There is a new version of this tutorial available for Fedora 13.

Creating An NFS-Like Standalone Storage Server With GlusterFS On Fedora 12

This tutorial exists for these OS versions

On this page

  1. 1 Preliminary Note
  2. 2 Setting Up The GlusterFS Server

This tutorial shows how to set up a standalone storage server on Fedora 12. Instead of NFS, I will use GlusterFS here. The client system will be able to access the storage as if it was a local filesystem. GlusterFS is a clustered file-system capable of scaling to several peta-bytes. It aggregates various storage bricks over Infiniband RDMA or TCP/IP interconnect into one large parallel network file system. Storage bricks can be made of any commodity hardware such as x86_64 servers with SATA-II RAID and Infiniband HBA.

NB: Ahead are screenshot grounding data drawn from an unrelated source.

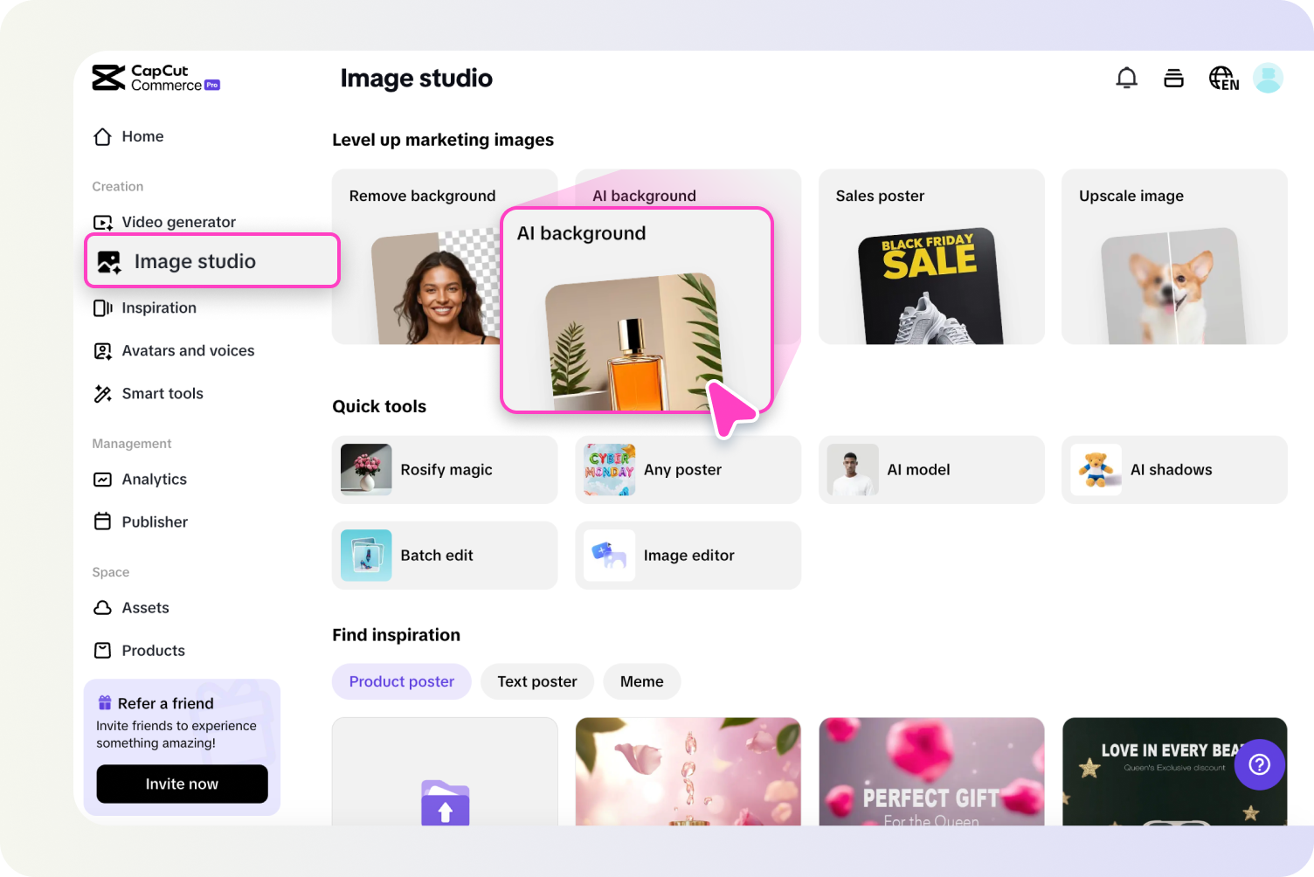The height and width of the screenshot is (877, 1314).
Task: Select the Meme tab
Action: point(641,681)
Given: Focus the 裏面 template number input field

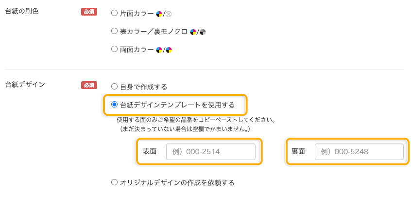Looking at the screenshot, I should coord(359,152).
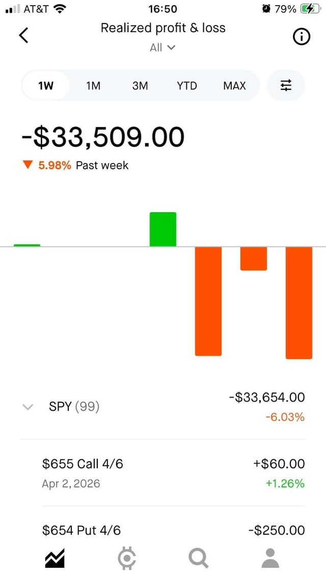Tap the SPY -$33,654.00 total amount

[266, 397]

I do not issue any guarantee that this will work for you!

 

1 Preliminary Note

In this tutorial I use two systems, a server and a client:

  • server1.example.com: IP address 192.168.0.100 (server)
  • client1.example.com: IP address 192.168.0.101 (client)

Both systems should be able to resolve the other system's hostname. If this cannot be done through DNS, you should edit the /etc/hosts file so that it contains the following two lines on both systems:

vi /etc/hosts
[...]
192.168.0.100           server1.example.com server1
192.168.0.101           client1.example.com client1
[...]

(It is also possible to use IP addresses instead of hostnames in the following setup. If you prefer to use IP addresses, you don't have to care about whether the hostnames can be resolved or not.)

 

2 Setting Up The GlusterFS Server

server1.example.com:

The GlusterFS server is available as a package for Fedora 12, therefore we can install it as follows:

yum install glusterfs-server

The command

glusterfs --version

should now show the GlusterFS version that you've just installed (2.0.9 in this case):

[root@server1 ~]# glusterfs --version
glusterfs 2.0.9 built on Jan  3 2010 00:12:49
Repository revision: v2.0.9
Copyright (c) 2006-2009 Gluster Inc. <http://www.gluster.com>
GlusterFS comes with ABSOLUTELY NO WARRANTY.
You may redistribute copies of GlusterFS under the terms of the GNU General Public License.
[root@server1 ~]#

Next we create a few directories:

mkdir /data/
mkdir /data/export
mkdir /data/export-ns

Now we create the GlusterFS server configuration file /etc/glusterfs/glusterfsd.vol (we make a backup of the original /etc/glusterfs/glusterfsd.vol file first) which defines which directory will be exported (/data/export) and what client is allowed to connect (192.168.0.101 = client1.example.com):

cp /etc/glusterfs/glusterfsd.vol /etc/glusterfs/glusterfsd.vol_orig
cat /dev/null > /etc/glusterfs/glusterfsd.vol
vi /etc/glusterfs/glusterfsd.vol
volume posix
  type storage/posix
  option directory /data/export
end-volume

volume locks
  type features/locks
  option mandatory-locks on
  subvolumes posix
end-volume

volume brick
  type performance/io-threads
  option thread-count 8
  subvolumes locks
end-volume

volume server
  type protocol/server
  option transport-type tcp
  option auth.addr.brick.allow 192.168.0.101 # Edit and add list of allowed clients comma separated IP addrs(names) here
  subvolumes brick
end-volume

Please note that it is possible to use wildcards for the IP addresses (like 192.168.*) and that you can specify multiple IP addresses separated by comma (e.g. 192.168.0.101,192.168.0.102).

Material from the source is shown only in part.